Normal-mode splitting in the optomechanical system with an optical parametric amplifier and coherent feedback

TL;DR

This paper demonstrates how normal-mode splitting in an optomechanical system can be controlled and enhanced using optical parametric amplification and coherent feedback, enabling better observation of quantum phenomena.

Contribution

It introduces a method to engineer and optimize normal-mode splitting in optomechanical systems via combined optical parametric amplification and coherent feedback.

Findings

NMS can be flexibly engineered using OPA and CF.

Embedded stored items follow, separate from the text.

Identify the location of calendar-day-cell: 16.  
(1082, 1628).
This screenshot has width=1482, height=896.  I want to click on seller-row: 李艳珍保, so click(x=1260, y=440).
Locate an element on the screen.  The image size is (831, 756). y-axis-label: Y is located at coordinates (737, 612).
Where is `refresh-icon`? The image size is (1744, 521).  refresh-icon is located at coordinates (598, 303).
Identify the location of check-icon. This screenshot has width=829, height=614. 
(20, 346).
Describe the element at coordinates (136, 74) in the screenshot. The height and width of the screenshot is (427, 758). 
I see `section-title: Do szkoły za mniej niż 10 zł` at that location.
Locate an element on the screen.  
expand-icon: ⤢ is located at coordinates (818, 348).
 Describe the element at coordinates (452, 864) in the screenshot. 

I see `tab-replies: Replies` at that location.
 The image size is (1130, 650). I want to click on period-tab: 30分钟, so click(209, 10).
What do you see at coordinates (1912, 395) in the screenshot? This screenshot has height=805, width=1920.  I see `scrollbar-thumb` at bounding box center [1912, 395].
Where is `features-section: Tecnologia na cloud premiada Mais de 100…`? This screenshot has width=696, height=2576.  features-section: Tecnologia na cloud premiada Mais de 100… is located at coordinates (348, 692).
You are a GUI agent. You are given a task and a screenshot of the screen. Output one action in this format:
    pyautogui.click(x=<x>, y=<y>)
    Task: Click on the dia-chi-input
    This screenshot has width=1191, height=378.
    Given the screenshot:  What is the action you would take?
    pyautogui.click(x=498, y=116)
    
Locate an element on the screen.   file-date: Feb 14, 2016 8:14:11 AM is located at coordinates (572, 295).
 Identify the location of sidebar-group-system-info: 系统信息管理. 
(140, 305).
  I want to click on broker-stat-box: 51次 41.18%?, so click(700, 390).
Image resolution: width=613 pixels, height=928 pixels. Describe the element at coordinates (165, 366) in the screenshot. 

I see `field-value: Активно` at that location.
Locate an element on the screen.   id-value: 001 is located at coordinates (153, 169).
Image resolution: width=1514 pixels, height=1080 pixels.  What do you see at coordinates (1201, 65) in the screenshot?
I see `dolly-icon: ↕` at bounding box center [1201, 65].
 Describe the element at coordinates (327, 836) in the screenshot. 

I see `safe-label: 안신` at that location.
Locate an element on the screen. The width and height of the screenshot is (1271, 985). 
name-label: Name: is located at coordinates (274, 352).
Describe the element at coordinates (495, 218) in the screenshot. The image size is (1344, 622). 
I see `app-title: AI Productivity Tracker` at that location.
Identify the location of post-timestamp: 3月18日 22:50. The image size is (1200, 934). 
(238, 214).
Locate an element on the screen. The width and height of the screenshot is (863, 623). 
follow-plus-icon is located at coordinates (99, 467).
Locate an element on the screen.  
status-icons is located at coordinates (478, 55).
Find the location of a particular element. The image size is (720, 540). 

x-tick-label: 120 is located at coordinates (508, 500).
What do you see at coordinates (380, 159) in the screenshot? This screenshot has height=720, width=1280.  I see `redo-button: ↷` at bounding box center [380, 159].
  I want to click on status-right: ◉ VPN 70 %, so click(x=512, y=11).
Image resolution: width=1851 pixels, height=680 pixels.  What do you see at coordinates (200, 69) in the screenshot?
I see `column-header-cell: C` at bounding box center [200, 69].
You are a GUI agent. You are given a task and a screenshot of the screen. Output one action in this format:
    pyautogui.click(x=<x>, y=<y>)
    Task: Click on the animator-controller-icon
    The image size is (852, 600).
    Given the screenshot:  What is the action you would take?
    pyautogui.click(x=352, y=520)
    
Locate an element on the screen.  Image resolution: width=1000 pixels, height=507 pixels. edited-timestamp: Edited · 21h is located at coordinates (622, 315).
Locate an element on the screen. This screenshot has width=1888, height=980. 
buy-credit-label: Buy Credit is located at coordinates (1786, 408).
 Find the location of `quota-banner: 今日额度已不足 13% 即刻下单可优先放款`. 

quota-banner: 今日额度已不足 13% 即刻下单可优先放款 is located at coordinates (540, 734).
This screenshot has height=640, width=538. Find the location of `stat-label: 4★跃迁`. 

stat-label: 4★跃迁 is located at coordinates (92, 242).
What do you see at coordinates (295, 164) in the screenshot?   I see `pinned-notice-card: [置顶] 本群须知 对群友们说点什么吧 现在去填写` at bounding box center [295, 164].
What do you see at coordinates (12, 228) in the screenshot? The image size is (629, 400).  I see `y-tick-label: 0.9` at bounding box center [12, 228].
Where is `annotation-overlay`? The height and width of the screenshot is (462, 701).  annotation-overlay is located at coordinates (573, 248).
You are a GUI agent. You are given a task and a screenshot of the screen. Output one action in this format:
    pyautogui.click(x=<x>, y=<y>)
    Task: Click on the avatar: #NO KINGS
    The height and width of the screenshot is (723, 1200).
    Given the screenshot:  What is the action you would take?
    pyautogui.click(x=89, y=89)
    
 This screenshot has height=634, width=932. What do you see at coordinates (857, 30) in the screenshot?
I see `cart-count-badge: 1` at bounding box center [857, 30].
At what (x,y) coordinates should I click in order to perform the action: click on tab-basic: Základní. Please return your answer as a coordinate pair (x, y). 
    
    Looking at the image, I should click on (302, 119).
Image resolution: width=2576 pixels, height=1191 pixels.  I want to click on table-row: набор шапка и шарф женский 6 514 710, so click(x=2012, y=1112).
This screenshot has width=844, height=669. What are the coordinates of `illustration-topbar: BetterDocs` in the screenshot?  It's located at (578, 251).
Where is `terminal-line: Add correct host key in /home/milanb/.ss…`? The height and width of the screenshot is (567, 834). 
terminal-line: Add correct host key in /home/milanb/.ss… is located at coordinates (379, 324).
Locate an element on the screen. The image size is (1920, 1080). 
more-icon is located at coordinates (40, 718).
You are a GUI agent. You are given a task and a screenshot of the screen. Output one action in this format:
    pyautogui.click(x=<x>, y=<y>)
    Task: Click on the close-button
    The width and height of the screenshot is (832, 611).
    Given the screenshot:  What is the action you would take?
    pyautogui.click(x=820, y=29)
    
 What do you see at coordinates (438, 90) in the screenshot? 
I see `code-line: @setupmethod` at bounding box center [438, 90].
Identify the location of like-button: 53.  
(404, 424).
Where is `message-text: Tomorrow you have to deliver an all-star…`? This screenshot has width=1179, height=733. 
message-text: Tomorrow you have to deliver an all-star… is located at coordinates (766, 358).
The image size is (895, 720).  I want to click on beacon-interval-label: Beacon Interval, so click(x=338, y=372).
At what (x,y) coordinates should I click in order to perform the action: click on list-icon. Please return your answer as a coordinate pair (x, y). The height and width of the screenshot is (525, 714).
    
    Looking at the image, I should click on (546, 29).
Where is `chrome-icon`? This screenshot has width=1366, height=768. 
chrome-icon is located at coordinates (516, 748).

NMS can be enhanced by optimizing input power, OPA gain, and phase.

The approach improves the observability of quantum effects in optomechanics.

Abstract

Strong coupling in optomechanical systems is the basic condition for observing many quantum phenomena such as optomechanical squeezing and entanglement. Normal-mode splitting (NMS) is the most evident signature of strong coupling systems. Here we show the NMS in the spectra of the movable mirror and the output field in an optomechanical system can be flexibly engineered by a combination of optical parametric amplifier (OPA) and coherent feedback (CF). Moreover, the NMS could be enhanced by optimizing the parameters such as input optical power, OPA gain and phase, CF strength in terms of amplitude reflectivity of beam splitter.